• _Source document_

In this exercise you will perform quality control (including Multidimensional Scaling (MDS) for detecting population outliers and adjusting for population stratification), followed by case/control association analysis, using the program PLINK. The program R will be used for plotting and visualisation of the results.
PLINK has an extensive set of docmentation including a pdf manual, a web-based tutorial and web-based documentation:
https://zzz.bwh.harvard.edu/plink/index.shtml
We will analyse data derived from a set of 165 cases with a disease of interest, and 496 controls.
All individuals have been typed at a genome-wide set of around 262,000 SNP markers.
In the interests of time, we will analyse the data from just three chromosomes,
but in principal one could use the same approach to analyse
all 22 autosomal chromosomes as well as chromosome X.
You should save the following files to an appropriate directory (folder) on your machine:
startingcasecon.bed
startingcasecon.bim
startingcasecon.fam
prunedHAPMAPdata.bed
prunedHAPMAPdata.bim
prunedHAPMAPdata.fam
people2drop.txt
allpopsKEY.out
MDSoutlier.txt
Open up an MSDOS window by typing "cmd" in the search box (bottom left).
Once the window has opened, type dir to see all the files and directories
(folders) that are in your home space, and move into the directory where you saved the data files e.g. by typing
cd xxxxx
(where xxxxx is replaced by the name of the appropriate folder).
Type dir again to check the required files are available in the directory.
To start with, we will use PLINK to do some quality control checks and filter out individuals and SNPs that are likely to be of poor-quality. By default, PLINK does not impose any filters on things like
minor allele frequency or genotyping rate.
If you want to impose such filters, you can either do it at the same time as doing the analysis, or you can first do some QC filtering and output a new 'filtered' version of the data set for subsequent analysis.
For example, to exclude individuals with more than 10% missing genotypes (over all SNPs), when we run PLINK we will
use the command --mind 0.1.

Stored records
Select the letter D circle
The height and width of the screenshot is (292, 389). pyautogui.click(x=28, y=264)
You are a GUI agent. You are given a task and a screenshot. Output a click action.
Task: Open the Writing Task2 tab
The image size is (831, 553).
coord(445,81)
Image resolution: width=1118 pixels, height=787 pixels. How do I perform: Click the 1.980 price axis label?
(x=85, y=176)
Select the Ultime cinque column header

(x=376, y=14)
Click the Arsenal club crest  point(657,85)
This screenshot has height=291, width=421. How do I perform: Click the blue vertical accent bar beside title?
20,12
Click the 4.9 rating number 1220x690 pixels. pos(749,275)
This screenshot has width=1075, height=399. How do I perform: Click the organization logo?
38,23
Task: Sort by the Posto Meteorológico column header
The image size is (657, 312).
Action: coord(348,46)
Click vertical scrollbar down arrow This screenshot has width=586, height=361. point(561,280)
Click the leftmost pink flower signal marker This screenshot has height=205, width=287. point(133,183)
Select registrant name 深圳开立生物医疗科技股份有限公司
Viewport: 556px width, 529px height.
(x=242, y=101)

• _Prompt_
In the PLINK exercise, why does the analysis cover only three chromosomes?

• _Solution for this problem_
Only three chromosomes are analyzed in the interests of time. The same approach could in principle be used for all 22 autosomal chromosomes as well as chromosome X.